# Exercise data
=== Section Start ===

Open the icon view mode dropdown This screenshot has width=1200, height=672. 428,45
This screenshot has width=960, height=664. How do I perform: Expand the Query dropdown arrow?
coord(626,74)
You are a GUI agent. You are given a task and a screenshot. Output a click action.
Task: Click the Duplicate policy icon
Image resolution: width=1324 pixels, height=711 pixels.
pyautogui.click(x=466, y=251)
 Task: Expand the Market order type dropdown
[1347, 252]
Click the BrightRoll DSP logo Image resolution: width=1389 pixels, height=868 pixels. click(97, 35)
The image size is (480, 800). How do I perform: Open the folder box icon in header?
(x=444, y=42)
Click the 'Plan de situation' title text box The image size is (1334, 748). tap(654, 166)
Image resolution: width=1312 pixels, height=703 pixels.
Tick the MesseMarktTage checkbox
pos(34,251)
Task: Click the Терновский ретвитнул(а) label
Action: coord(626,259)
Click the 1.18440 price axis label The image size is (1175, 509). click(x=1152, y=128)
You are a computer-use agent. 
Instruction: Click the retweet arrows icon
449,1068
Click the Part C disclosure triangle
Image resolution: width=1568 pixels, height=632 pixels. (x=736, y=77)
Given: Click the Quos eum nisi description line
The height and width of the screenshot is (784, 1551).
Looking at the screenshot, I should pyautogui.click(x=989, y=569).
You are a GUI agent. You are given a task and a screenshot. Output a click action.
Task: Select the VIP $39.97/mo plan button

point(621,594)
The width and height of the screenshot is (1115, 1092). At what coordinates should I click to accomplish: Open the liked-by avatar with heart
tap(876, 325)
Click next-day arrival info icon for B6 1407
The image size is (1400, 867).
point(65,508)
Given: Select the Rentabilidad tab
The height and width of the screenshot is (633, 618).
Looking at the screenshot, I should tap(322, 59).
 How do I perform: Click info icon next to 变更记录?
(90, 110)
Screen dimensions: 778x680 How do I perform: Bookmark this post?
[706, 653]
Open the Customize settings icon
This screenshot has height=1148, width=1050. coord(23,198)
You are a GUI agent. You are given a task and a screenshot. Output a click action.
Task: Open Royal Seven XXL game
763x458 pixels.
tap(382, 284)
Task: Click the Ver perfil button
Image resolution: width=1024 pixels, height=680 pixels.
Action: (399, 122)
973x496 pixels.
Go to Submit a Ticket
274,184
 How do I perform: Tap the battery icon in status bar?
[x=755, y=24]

=== Section End ===

Word for word, transcribe the data shown above.

Open the icon view mode dropdown This screenshot has width=1200, height=672. 428,45
This screenshot has width=960, height=664. How do I perform: Expand the Query dropdown arrow?
coord(626,74)
You are a GUI agent. You are given a task and a screenshot. Output a click action.
Task: Click the Duplicate policy icon
Image resolution: width=1324 pixels, height=711 pixels.
pyautogui.click(x=466, y=251)
 Task: Expand the Market order type dropdown
[1347, 252]
Click the BrightRoll DSP logo Image resolution: width=1389 pixels, height=868 pixels. click(97, 35)
The image size is (480, 800). How do I perform: Open the folder box icon in header?
(x=444, y=42)
Click the 'Plan de situation' title text box The image size is (1334, 748). tap(654, 166)
Image resolution: width=1312 pixels, height=703 pixels.
Tick the MesseMarktTage checkbox
pos(34,251)
Task: Click the Терновский ретвитнул(а) label
Action: coord(626,259)
Click the 1.18440 price axis label The image size is (1175, 509). click(x=1152, y=128)
You are a computer-use agent. 
Instruction: Click the retweet arrows icon
449,1068
Click the Part C disclosure triangle
Image resolution: width=1568 pixels, height=632 pixels. (x=736, y=77)
Given: Click the Quos eum nisi description line
The height and width of the screenshot is (784, 1551).
Looking at the screenshot, I should pyautogui.click(x=989, y=569).
You are a GUI agent. You are given a task and a screenshot. Output a click action.
Task: Select the VIP $39.97/mo plan button

point(621,594)
The width and height of the screenshot is (1115, 1092). At what coordinates should I click to accomplish: Open the liked-by avatar with heart
tap(876, 325)
Click next-day arrival info icon for B6 1407
The image size is (1400, 867).
point(65,508)
Given: Select the Rentabilidad tab
The height and width of the screenshot is (633, 618).
Looking at the screenshot, I should tap(322, 59).
 How do I perform: Click info icon next to 变更记录?
(90, 110)
Screen dimensions: 778x680 How do I perform: Bookmark this post?
[706, 653]
Open the Customize settings icon
This screenshot has height=1148, width=1050. coord(23,198)
You are a GUI agent. You are given a task and a screenshot. Output a click action.
Task: Open Royal Seven XXL game
763x458 pixels.
tap(382, 284)
Task: Click the Ver perfil button
Image resolution: width=1024 pixels, height=680 pixels.
Action: (399, 122)
973x496 pixels.
Go to Submit a Ticket
274,184
 How do I perform: Tap the battery icon in status bar?
[x=755, y=24]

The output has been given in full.